Optional: ignore the project limits
Without deleteing or changing the limits, sometimes not all nodes can be scheduled.
# oc export limits default-limits -o yaml > default_limits.yaml
oc delete limitrange default-limits
# oc export quota default-quota -o yaml > deault_quota.yaml
oc delete quota default-quota
Ignore the default node selector so that node-exporters can run on every node
oc annotate ns monitoring openshift.io/node-selector= --overwrite
Deploy node-exporter DaemonSet
oc create -f node-exporter.yaml
Allow privileged execution of node-exporter
oc adm policy add-scc-to-user -z prometheus-node-exporter -n monitoring hostaccess
WUI access
Get the routes to open Grafana and Prometheus in the browser:
oc get route
NAME HOST/PORT PATH SERVICES PORT TERMINATION WILDCARD
grafana grafana-monitoring.192.168.64.5.nip.io grafana 3000 None
prometheus prometheus-monitoring.192.168.64.5.nip.io prometheus 9090 None
Grafana default login credentials:
- root
- secret
Notes:
# show events sorted
oc get events --sort-by='.lastTimestamp'
# show cluster wide objects
oc get ds --all-namespaces
# wide output
oc get pods -o wide
# poor man's oc dashboard
watch -n 1 "echo '###pods';oc get pods; echo '###dc'; oc get dc; echo '###ds'; oc get ds; echo '###svc'; oc get svc; echo '###configmap'; oc get configmap; echo '###routes'; oc get routes"
# access minishift pv's
minishift ssh
sudo su -
cd /var/lib/minishift/openshift.local.pv
FIXME
- k-s-m does not seem to export deployment metrics on openshift
- k-s-m does not provide kube_resourcequota used in dashboard "Cluster overview"
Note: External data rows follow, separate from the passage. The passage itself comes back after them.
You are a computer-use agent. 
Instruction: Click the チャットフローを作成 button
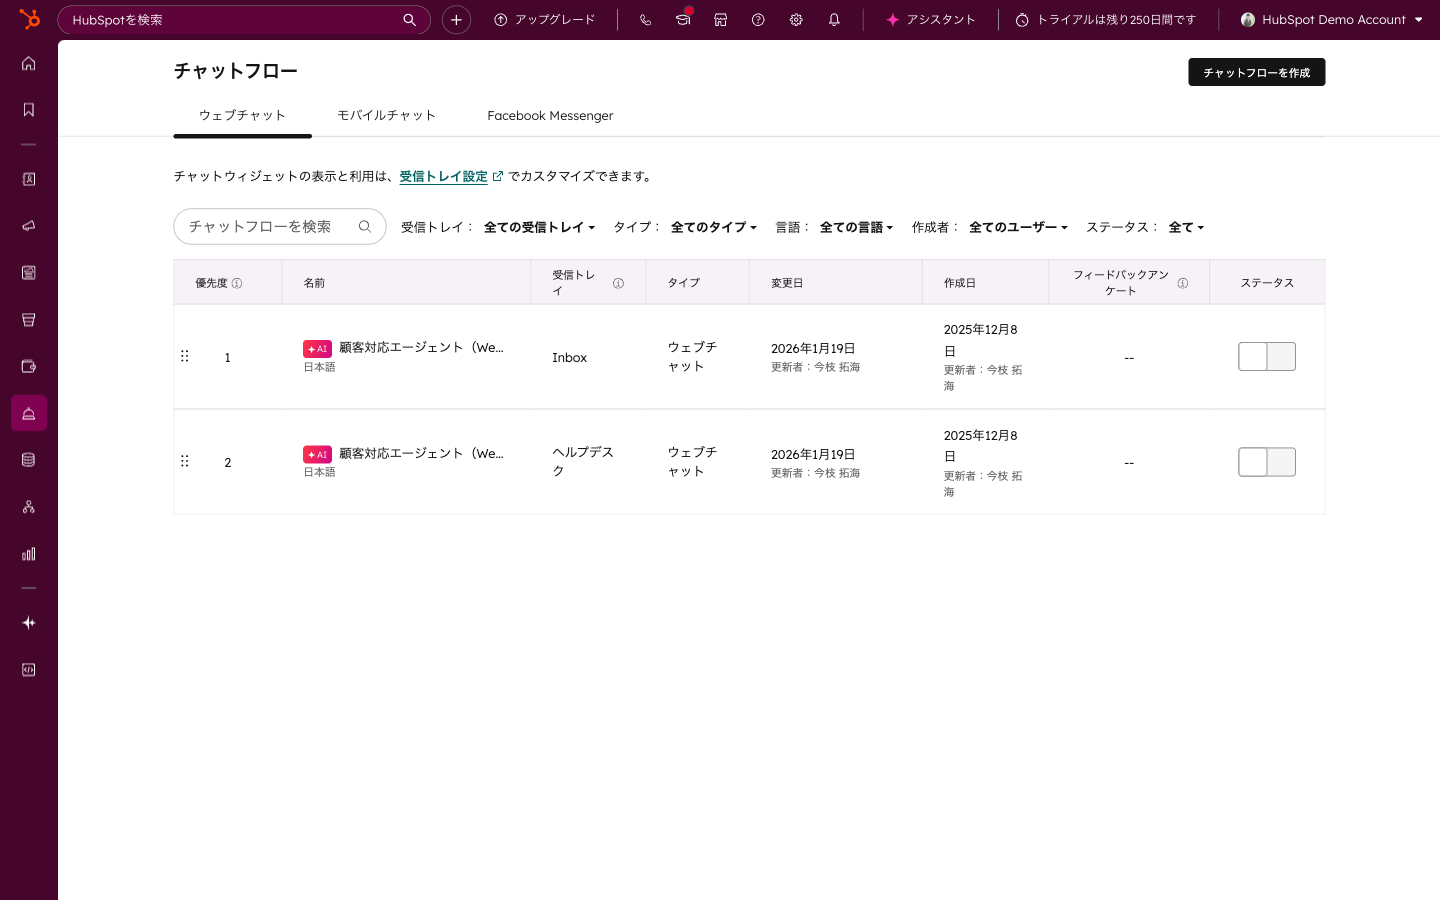[1256, 73]
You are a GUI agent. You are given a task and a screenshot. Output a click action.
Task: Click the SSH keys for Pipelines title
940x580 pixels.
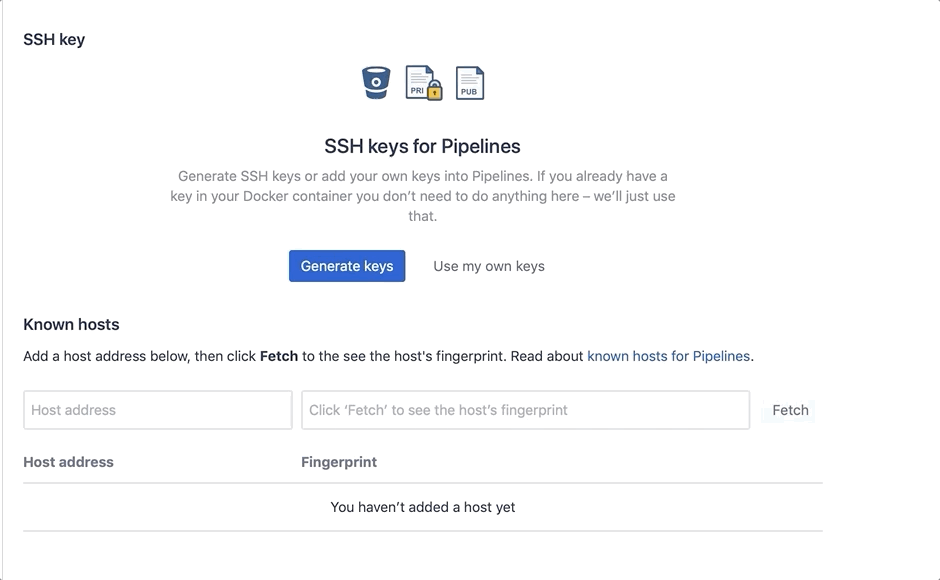pyautogui.click(x=422, y=146)
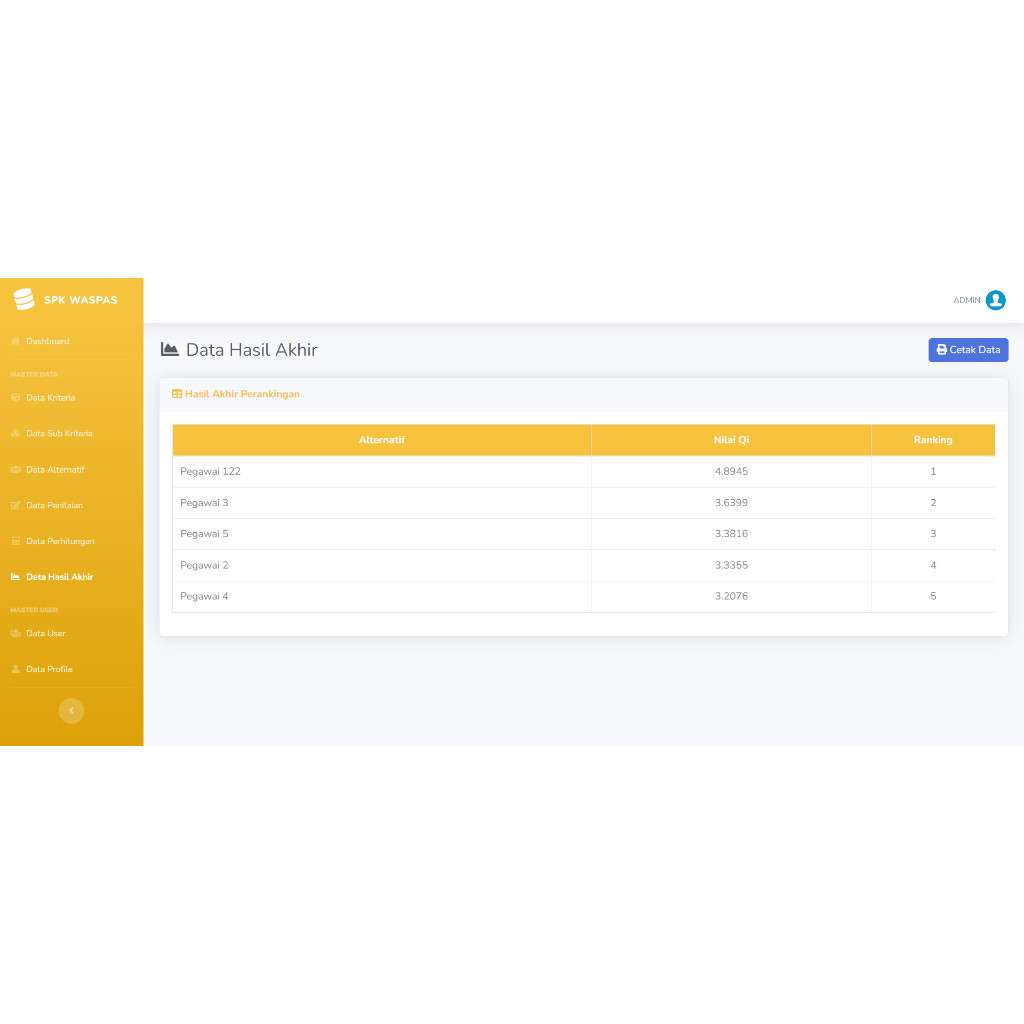Collapse the sidebar using the chevron circle
This screenshot has height=1024, width=1024.
(71, 710)

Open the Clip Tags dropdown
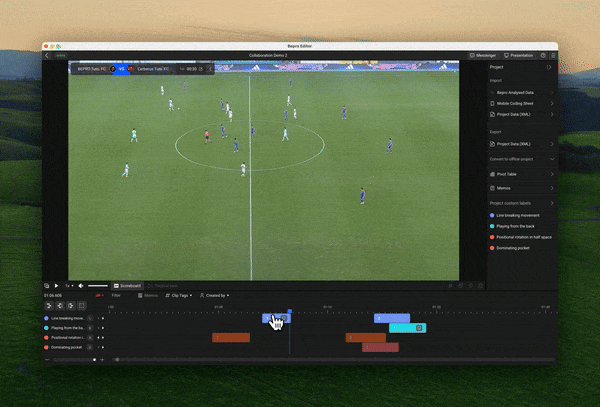coord(179,296)
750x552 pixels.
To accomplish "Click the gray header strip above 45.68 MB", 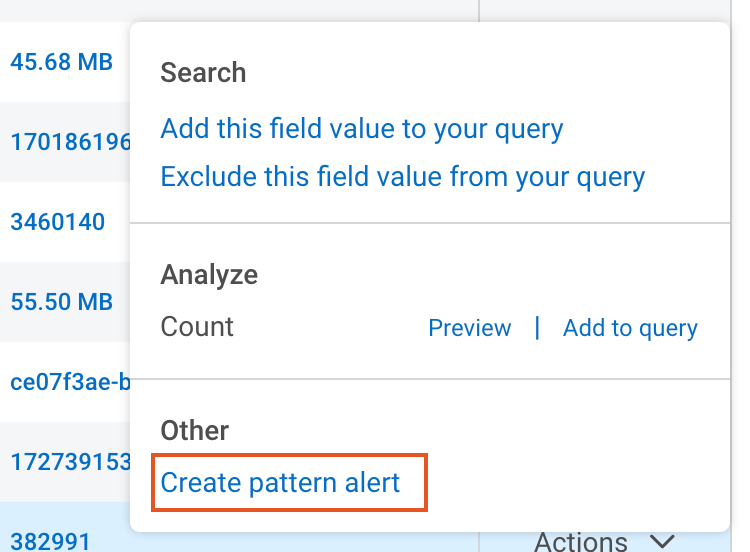I will (x=239, y=11).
- check rule evaluation and its graph on the prometheus dashboard
TODO
- use StatefulSet ?
- livenessProbe and/or readinessProbe
- Add rules from https://github.com/coreos/prometheus-operator/tree/master/contrib/kube-prometheus/assets/prometheus/rules
- document template variables in readme
- add remote_write for prometheus?
- can storage limits/requests be calculated?
- add alertmanager or add parameter to specify an alertmanager url?
- parameters for grafana credentials?
- redeploy on configmap change (maybe https://github.com/aabed/kubernetes-configmap-rollouts) or https://github.com/coreos/prometheus-operator/tree/master/contrib/prometheus-config-reloader or https://github.com/jimmidyson/configmap-reload
- easier configmap changes
- oauth proxies for grafana/prometheus